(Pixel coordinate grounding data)

- - -

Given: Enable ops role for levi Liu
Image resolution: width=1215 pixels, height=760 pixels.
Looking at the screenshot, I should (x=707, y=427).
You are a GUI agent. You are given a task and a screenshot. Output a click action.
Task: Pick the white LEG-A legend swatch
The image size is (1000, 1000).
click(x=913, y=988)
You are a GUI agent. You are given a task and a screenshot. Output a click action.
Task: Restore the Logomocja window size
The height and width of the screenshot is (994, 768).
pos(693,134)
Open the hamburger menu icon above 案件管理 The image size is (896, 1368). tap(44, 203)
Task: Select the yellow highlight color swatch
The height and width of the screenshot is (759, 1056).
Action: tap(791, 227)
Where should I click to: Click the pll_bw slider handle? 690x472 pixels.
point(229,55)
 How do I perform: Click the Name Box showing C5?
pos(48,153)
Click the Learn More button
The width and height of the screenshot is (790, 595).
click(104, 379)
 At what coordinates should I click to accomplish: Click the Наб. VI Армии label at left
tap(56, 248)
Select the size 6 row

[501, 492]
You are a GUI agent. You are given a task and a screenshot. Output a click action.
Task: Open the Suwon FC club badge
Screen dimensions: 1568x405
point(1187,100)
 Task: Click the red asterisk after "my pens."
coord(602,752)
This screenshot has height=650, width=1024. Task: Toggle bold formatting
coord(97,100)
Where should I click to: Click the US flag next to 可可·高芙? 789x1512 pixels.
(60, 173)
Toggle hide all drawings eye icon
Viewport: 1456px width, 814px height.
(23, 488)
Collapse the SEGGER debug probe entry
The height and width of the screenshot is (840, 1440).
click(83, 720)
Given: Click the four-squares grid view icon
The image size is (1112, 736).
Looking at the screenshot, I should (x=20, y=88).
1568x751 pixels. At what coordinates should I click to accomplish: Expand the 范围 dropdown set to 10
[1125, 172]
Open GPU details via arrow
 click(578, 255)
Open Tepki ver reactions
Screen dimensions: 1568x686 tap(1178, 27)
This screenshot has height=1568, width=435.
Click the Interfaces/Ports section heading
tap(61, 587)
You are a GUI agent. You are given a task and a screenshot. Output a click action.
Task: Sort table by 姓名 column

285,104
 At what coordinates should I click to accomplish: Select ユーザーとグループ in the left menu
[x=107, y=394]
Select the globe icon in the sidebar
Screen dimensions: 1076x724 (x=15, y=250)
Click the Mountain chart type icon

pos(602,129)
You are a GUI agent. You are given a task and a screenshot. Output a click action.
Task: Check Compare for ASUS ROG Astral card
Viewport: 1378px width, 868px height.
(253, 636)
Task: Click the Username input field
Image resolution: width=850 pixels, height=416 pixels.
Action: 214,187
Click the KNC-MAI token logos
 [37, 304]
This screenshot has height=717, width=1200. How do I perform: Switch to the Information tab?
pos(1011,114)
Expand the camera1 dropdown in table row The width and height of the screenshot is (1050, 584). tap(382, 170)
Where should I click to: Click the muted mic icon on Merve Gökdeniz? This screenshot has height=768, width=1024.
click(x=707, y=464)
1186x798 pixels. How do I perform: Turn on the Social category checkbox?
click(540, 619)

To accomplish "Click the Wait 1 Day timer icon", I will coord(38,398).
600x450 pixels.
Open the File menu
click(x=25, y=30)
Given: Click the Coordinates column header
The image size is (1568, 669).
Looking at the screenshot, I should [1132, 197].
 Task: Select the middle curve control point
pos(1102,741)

- - -

### PROMPT:
From the line holding "Image resolution: width=850" through the last line above, reproduce each line exactly and add nothing.

### RESULT OF THE EXERCISE:
Image resolution: width=850 pixels, height=416 pixels.
Action: 214,187
Click the KNC-MAI token logos
 [37, 304]
This screenshot has height=717, width=1200. How do I perform: Switch to the Information tab?
pos(1011,114)
Expand the camera1 dropdown in table row The width and height of the screenshot is (1050, 584). tap(382, 170)
Where should I click to: Click the muted mic icon on Merve Gökdeniz? This screenshot has height=768, width=1024.
click(x=707, y=464)
1186x798 pixels. How do I perform: Turn on the Social category checkbox?
click(540, 619)

To accomplish "Click the Wait 1 Day timer icon", I will coord(38,398).
600x450 pixels.
Open the File menu
click(x=25, y=30)
Given: Click the Coordinates column header
The image size is (1568, 669).
Looking at the screenshot, I should [1132, 197].
 Task: Select the middle curve control point
pos(1102,741)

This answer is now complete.